__Data extracts__.
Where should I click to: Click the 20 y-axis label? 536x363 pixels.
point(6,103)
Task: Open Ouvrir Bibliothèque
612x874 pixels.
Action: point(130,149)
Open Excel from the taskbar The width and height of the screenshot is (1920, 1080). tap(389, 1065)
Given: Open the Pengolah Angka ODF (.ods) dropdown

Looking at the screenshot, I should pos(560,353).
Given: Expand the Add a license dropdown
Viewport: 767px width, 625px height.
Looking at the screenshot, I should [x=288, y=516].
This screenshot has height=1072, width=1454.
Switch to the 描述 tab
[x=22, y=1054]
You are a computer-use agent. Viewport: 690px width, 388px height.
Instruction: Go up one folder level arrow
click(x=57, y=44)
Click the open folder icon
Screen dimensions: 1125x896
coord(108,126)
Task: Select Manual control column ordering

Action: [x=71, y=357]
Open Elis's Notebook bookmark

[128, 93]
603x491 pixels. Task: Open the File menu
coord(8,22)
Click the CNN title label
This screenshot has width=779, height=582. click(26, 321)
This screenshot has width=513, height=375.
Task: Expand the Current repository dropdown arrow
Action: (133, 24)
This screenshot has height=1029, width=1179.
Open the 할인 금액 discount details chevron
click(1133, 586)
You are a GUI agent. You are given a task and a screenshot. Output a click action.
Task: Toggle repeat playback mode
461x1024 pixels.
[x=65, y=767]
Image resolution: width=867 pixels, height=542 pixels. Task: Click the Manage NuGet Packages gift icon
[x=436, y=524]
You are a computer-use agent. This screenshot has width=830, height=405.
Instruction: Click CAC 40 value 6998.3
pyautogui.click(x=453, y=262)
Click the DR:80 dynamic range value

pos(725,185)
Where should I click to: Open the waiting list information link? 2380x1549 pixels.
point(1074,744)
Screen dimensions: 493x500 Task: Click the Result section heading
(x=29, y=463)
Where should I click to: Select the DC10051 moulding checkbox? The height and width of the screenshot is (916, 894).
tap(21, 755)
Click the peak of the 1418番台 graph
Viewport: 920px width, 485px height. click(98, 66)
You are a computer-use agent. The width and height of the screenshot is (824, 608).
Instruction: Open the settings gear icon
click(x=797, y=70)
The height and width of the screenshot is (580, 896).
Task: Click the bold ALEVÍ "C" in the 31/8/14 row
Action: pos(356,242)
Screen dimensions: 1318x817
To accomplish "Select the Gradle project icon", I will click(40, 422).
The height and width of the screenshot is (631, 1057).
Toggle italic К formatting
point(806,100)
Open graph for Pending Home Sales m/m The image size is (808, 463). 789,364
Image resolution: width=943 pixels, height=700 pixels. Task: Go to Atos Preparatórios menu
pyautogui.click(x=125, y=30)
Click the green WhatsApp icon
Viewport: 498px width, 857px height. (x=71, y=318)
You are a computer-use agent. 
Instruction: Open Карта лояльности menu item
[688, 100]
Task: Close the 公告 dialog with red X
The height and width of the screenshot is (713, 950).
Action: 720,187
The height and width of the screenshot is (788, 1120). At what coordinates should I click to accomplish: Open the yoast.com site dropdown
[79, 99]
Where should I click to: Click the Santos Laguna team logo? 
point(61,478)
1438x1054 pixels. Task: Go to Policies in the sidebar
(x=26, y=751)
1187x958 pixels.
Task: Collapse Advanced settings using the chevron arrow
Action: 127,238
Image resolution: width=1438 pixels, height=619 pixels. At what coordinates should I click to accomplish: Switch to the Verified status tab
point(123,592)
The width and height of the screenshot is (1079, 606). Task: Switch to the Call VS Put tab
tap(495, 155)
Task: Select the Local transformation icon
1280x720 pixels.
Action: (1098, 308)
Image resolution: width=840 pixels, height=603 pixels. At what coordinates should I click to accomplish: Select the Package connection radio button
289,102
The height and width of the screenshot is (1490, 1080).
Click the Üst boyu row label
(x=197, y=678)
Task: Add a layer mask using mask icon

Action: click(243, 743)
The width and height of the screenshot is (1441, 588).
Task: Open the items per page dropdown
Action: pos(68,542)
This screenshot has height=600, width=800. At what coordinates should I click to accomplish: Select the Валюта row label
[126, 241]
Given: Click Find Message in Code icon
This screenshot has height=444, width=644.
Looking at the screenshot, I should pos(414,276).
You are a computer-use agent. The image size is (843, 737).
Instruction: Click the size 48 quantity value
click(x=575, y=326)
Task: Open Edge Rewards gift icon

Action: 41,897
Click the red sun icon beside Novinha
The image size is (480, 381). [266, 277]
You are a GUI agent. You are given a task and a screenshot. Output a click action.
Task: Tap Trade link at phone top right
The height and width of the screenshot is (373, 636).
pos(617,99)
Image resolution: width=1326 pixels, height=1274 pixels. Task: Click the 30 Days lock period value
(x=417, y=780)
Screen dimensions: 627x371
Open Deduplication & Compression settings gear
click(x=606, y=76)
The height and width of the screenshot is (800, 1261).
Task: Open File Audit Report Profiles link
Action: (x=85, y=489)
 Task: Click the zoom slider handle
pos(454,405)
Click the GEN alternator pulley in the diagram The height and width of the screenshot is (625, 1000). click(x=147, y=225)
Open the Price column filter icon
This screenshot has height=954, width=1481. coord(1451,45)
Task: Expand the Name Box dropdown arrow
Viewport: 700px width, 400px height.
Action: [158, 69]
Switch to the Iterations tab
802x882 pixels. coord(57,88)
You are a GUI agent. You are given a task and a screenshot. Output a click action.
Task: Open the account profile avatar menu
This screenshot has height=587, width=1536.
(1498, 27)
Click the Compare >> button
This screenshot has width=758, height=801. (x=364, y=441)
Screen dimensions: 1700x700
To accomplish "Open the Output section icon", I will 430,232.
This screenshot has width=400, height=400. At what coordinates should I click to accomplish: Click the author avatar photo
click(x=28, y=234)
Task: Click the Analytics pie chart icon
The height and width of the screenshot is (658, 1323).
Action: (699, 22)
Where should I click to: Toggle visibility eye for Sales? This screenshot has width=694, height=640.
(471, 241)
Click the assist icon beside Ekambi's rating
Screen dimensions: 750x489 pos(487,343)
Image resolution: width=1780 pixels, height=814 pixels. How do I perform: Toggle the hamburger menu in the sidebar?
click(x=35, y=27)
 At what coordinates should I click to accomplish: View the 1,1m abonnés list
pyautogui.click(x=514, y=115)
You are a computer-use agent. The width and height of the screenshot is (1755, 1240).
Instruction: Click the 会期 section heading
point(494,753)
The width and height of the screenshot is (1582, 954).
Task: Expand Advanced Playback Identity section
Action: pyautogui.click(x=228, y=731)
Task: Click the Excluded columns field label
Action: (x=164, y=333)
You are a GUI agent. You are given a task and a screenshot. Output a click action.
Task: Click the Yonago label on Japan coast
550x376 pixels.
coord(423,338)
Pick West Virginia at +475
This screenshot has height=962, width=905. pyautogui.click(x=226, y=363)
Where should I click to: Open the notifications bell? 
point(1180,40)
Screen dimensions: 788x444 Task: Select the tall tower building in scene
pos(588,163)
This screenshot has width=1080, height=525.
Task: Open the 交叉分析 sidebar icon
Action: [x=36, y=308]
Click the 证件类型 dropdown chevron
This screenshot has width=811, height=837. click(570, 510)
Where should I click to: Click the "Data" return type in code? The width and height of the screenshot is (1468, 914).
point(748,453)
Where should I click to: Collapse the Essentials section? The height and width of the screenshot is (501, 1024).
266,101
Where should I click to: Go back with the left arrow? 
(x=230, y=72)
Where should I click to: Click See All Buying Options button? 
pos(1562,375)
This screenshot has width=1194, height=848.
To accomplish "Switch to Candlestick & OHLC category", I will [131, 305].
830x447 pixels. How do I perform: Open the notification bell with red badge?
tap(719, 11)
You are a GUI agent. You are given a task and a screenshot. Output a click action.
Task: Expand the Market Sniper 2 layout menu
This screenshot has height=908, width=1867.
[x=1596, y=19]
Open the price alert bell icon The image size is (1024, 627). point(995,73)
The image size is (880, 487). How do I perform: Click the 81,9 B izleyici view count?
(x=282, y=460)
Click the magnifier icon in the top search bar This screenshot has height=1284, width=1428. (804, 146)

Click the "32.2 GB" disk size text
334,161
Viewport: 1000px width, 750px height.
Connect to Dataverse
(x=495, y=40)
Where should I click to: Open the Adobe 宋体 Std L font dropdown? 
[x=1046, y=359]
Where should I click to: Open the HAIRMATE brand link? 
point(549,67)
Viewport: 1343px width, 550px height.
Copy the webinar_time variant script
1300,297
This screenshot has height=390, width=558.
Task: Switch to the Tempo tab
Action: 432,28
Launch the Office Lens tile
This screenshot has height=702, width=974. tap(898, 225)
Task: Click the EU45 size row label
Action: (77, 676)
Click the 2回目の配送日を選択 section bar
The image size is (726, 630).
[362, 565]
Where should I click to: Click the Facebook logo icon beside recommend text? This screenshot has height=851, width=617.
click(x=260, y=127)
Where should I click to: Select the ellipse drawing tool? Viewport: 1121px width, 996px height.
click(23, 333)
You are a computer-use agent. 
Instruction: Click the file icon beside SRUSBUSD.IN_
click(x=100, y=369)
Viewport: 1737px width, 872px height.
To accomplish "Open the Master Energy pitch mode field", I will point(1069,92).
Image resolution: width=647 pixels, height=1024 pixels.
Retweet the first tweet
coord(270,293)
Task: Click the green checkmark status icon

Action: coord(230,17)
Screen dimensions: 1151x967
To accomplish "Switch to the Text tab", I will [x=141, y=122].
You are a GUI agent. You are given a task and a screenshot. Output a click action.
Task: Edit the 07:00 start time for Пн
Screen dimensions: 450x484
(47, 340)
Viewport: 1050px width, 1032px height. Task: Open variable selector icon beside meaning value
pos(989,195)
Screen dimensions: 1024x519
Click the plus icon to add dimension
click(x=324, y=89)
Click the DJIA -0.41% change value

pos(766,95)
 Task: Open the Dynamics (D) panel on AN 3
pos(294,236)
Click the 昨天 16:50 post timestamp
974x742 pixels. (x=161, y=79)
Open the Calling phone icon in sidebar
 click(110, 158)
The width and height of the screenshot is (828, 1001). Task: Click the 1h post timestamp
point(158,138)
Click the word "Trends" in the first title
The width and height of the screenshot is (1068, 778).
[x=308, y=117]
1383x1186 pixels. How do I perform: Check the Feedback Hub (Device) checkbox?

__Goal of the exercise__. Lines with the word "mode" in them are the answer; report each one from the data.

__Solution to this task__.
Task: Toggle repeat playback mode
To accomplish "Open the Master Energy pitch mode field", I will point(1069,92).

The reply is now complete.